Secondly, he didn’t make eye contact when I walked in because he was reading notes and didn’t look up. Now, I’m actually fairly “typically autistic” in finding eye contact intense, painful and violating (as if someone’s trying to touch you in a ‘private’ place), and I have all the usual strategies for looking at foreheads, interesting jewellery, noses – anything to make it look like I’m ‘doing’ eye contact while I’m not. But the thing is, when you’ve been told so many times, for as long as you’ve been able to understand, to “look at me when I’m talking to you”, it becomes an important rule – you EXPECT eye contact, even though you hate it, so when it doesn’t happen, it spoils the script and you don’t know what’s supposed to come next.
So, I was feeling quite confused and stuck when he asked “How are you today?” This felt strange because it wasn’t the type of question I was expecting – something more functional would have helped, I think – “What is the issue?”. “What can I do for you today?” etc – but “How are you?” is one of those types of question that people ask for social reasons and it doesn’t usually demand an accurate answer, so I couldn’t work out conversationally how to get from that to what I needed from him. This led to what I generally think of as a “rabbit in the headlight” moment – I couldn’t work out what to say, I felt hot, sick and my pulse was racing. I didn’t have the words, so I didn’t speak. And I hate those moments, because conversation has its own rhythm, and if you miss your turn you have to account for it, which means finding more words, when words are precisely the thing you are lacking – panic leads to lack of words which leads to more panic.
A thing worth mentioning is that people had told me before the appointment (having heard about the first disaster), that it might be a good idea to make notes to take with me, to help me get my point across. And I had notes. The trouble was, that I had thirteen pages of notes from all my careful research – so much distilled information, so many hours of work, so much of my heart in it, but absolutely no idea of what was important and what wasn’t. And thirteen pages of notes are in some ways less useful than no notes in the context of a five minute G.P. consultation. What I would have needed was someone to make notes for me from all of the masses of stuff in my head – something I can do for others, funnily enough, but not for myself.

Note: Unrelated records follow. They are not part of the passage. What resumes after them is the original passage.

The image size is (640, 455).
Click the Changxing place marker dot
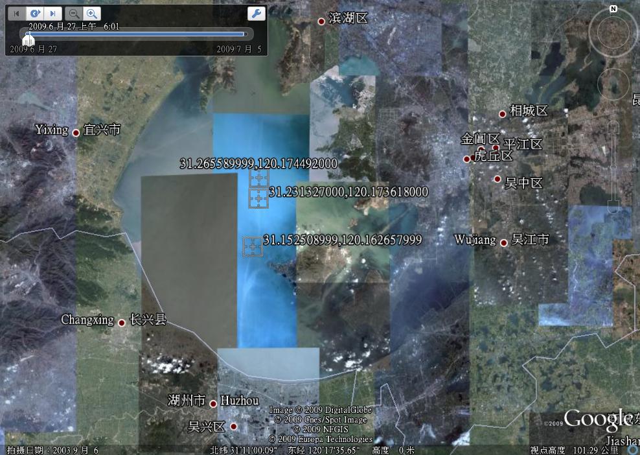pyautogui.click(x=121, y=322)
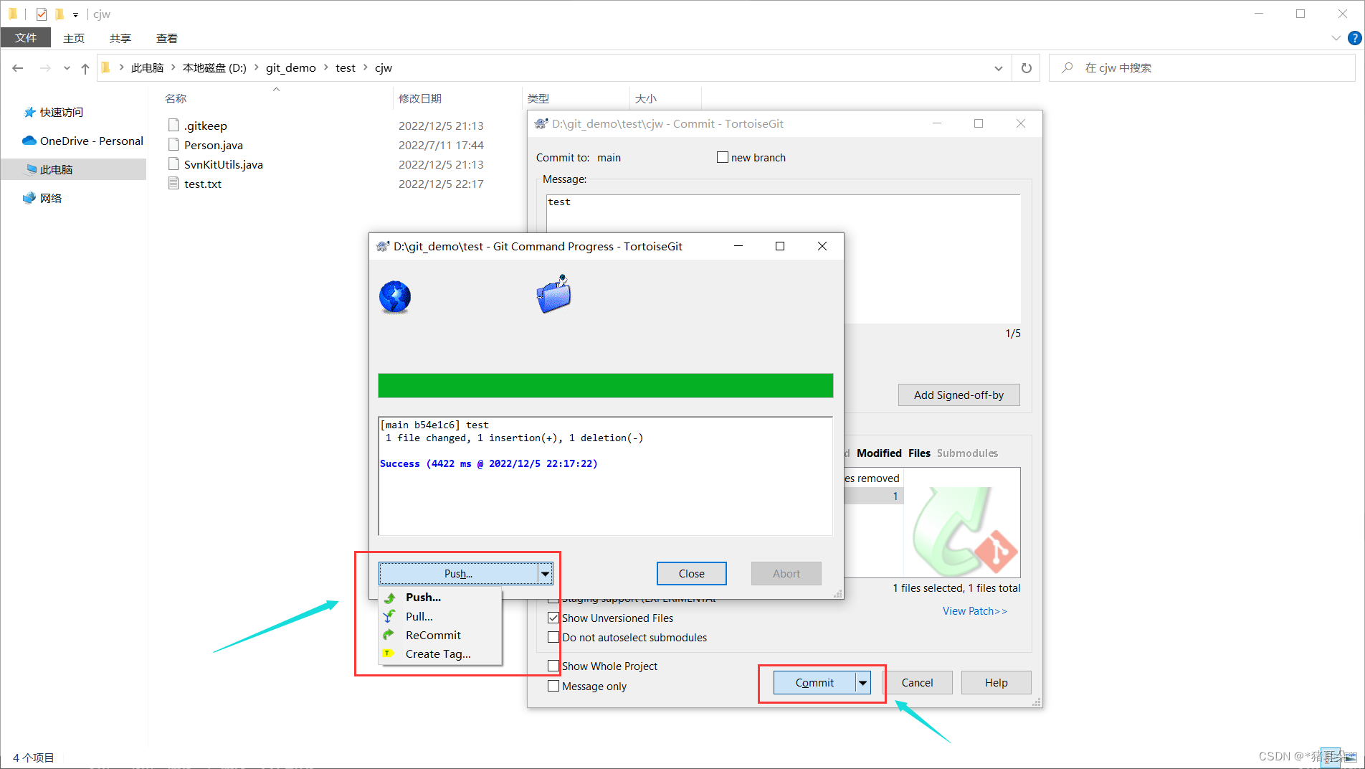This screenshot has height=769, width=1365.
Task: Open View Patch link in commit dialog
Action: tap(974, 610)
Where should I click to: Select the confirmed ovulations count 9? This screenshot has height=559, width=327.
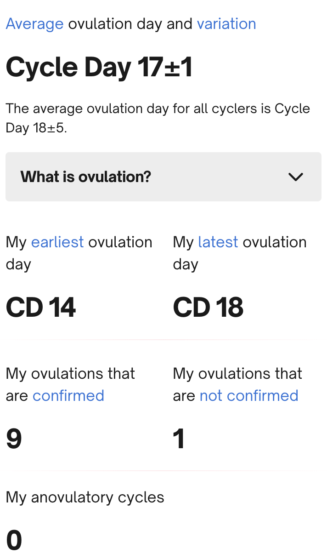[x=14, y=439]
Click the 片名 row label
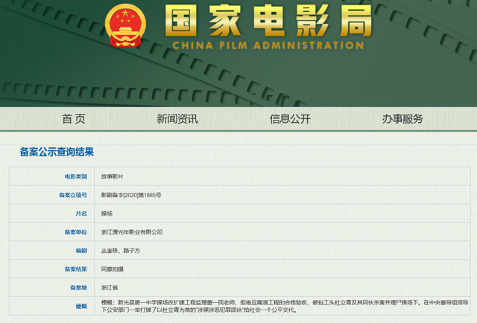This screenshot has width=477, height=323. click(x=80, y=214)
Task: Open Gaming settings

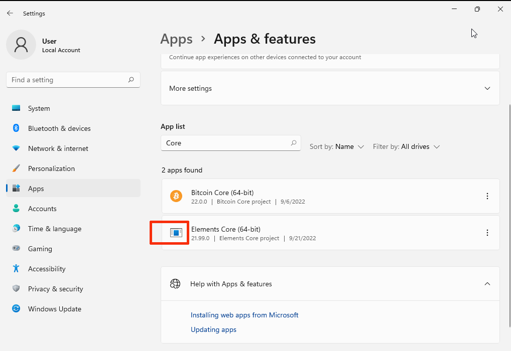Action: click(x=40, y=249)
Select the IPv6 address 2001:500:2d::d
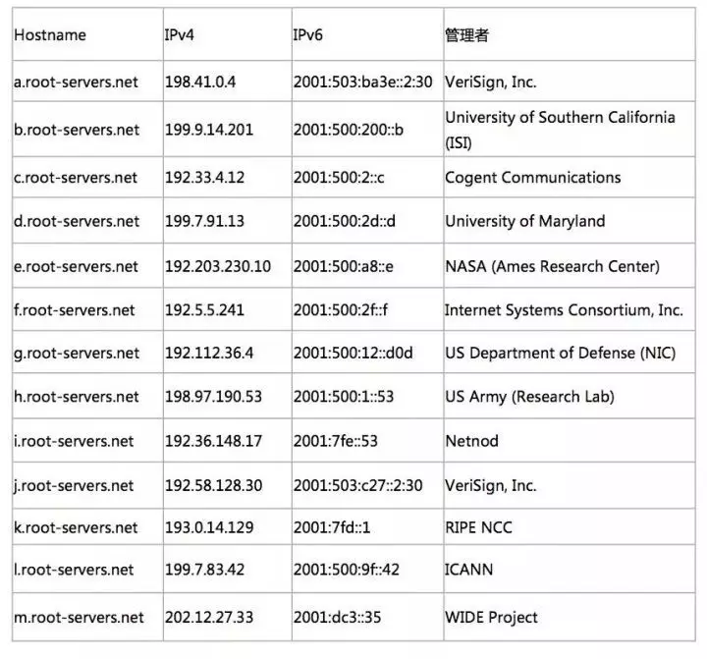The width and height of the screenshot is (707, 659). point(344,221)
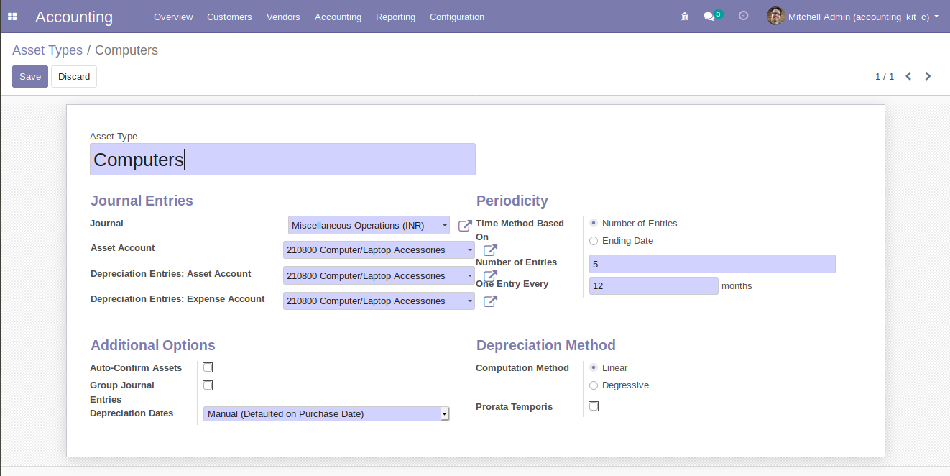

Anyway, this time, I already had funding for the assessment through the university, so the G.P. agreed to make the referral (felt like he was ‘rubber stamping’ it). To be honest, I’m sure there was more interaction, but I can’t remember it all. And I think it’s significant of itself, that what I’ve written is what has stayed with me – that’s the stuff that hurt so much it left a lasting impression.
An ‘Autism’ thing?
One thing that comes to mind, having written this, is that it’d be quite easy to frame many of my issues with interaction in terms of the social-communication ‘deficits’ that are said to be inherent in autism – rigidity, problems in planning and problem solving, literal receptive processing… I could easily adopt that script to give my experience the legitimacy of a clinical diagnosis, but I wonder how other people feel in doctor-patient interaction, and whether/how the need of the patient to access what is within the doctor’s gift, and the power imbalances in clinical relationships affect neurotypical people too.